Под конец осени все того же две тысячи восьмого года, стены одиночества стали давить на него, но сам Вова не понимал, что с ним что-то не так. Испугавшись злых духов, которые якобы начали слетаться к Вове в квартиру, чтобы сбить его с намеченного пути, он внезапно покинул свои апартаменты и пустился гулять по городу. В течении недели он бродил по неизвестным дворам и паркам, улицам и набережным, мостам и площадям, отсыпаясь где попало. По сути, он ходил куда глаза глядят, но ему чудилось, что им кто-то управляет. Некто не видимый, некто, имеющий власть над людским родом, некто, создавший его.

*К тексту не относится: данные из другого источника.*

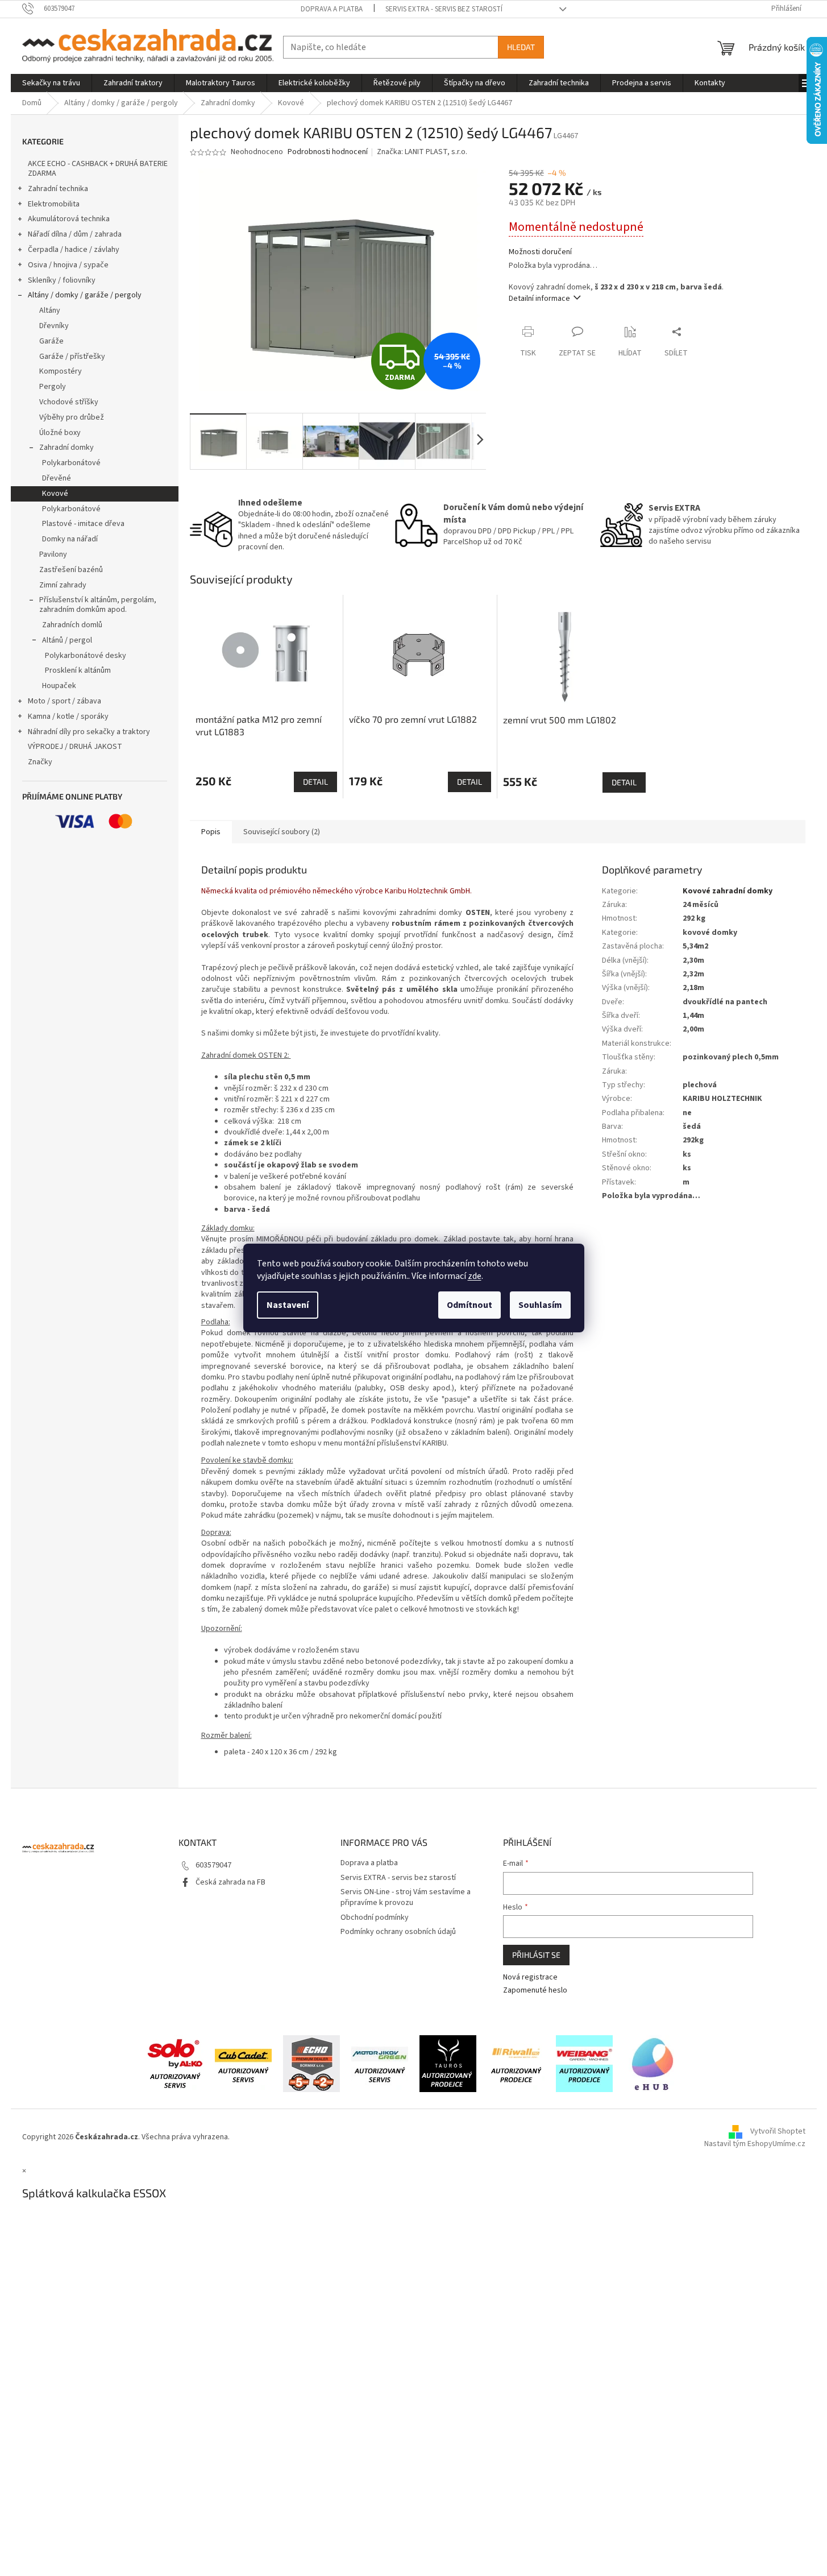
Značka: (422, 152)
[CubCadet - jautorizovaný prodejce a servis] (243, 2063)
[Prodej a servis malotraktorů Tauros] (447, 2063)
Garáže (51, 341)
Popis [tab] (211, 832)
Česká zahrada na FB (230, 1882)
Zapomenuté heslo (535, 1990)
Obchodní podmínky (374, 1917)
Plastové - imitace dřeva (83, 523)
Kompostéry (60, 371)
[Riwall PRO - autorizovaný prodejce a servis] (516, 2063)
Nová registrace (530, 1977)
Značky (40, 762)
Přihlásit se (536, 1955)
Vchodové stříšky (68, 402)
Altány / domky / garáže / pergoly (85, 295)
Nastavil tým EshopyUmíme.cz (754, 2144)
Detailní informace (539, 298)
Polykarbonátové (71, 463)
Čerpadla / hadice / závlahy (73, 249)
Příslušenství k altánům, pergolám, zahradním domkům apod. (97, 604)
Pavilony (53, 554)
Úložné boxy (60, 432)
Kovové (55, 493)
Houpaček (59, 685)
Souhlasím (540, 1305)
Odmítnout (469, 1305)
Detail (315, 781)
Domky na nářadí (70, 539)
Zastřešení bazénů (71, 569)
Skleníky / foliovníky (61, 280)
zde (474, 1276)
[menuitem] (51, 83)
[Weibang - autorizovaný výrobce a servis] (584, 2063)
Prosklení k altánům (78, 670)
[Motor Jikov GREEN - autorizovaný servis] (379, 2063)
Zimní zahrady (62, 585)
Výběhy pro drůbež (71, 417)
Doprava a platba (332, 9)
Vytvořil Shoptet (777, 2131)
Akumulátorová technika (69, 219)
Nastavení (288, 1305)
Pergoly (52, 386)
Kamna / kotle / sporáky (68, 716)
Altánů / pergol (67, 640)
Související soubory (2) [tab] (281, 832)
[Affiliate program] (652, 2063)
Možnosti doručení (540, 252)
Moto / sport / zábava (64, 701)
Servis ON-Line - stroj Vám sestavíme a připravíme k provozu (405, 1897)
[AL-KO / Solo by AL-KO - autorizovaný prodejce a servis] (175, 2063)
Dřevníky (54, 326)
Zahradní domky (66, 447)
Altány (49, 310)
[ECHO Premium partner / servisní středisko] (311, 2063)
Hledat (521, 47)
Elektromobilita (54, 204)
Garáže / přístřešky (72, 356)
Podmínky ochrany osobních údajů (398, 1931)
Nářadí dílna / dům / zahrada (75, 234)
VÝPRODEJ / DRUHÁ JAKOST (75, 746)
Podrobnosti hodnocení (328, 152)
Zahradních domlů (72, 625)
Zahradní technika (58, 188)
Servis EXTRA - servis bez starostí (443, 9)
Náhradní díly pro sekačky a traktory (89, 732)
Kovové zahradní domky (727, 891)
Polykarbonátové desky (85, 655)
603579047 (213, 1865)
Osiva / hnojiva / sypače (68, 265)
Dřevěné (56, 478)
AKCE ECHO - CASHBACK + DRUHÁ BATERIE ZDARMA (98, 168)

Вова почувствовал себя вымышленным персонажем невероятно правдоподобного симулятора жизни, в который играли более совершенные существа, уставшие, как и он когда-то, от реальности. На восьмой день, вместо того чтобы слоняться по округе, Вова вернулся домой обгладывать эту тему: "Наверняка этот мир не настоящий, но как тогда попасть в реальный мир? Может, я был рожден не из чрева матери? Может, мои родители, друзья, та девушка приславшая свои фотографии, да и я сам – просто хорошая компьютерная графика? Да и хорошая ли она? Откуда мне знать?" – думал он про себя, а как стало смеркаться – отправился искать ответы на улицах Москвы. Выйдя из подъезда, он почувствовал чье-то присутствие за спиной и почему-то решил, что если идти все время вперед не оборачиваясь, то этот некто его не тронет. И так, практически не сворачивая, он к часу ночи, пришагав в какой-то темный закоулок, услышал звон разбившейся бутылки. Вова не выдержал и обернулся. От увиденного он попятился назад: на него надвигался какой-то отморозок с розочкой в руке. На кармане у Вовы было около четырех тысяч рублей и отдавать их он не собирался. Завязалась драка. Отморозок разбил остатки бутылки о левую руку Вовы и, получив серьезных люлей, остался валяться на асфальте, после чего дерущихся обнаружил человек при исполнении.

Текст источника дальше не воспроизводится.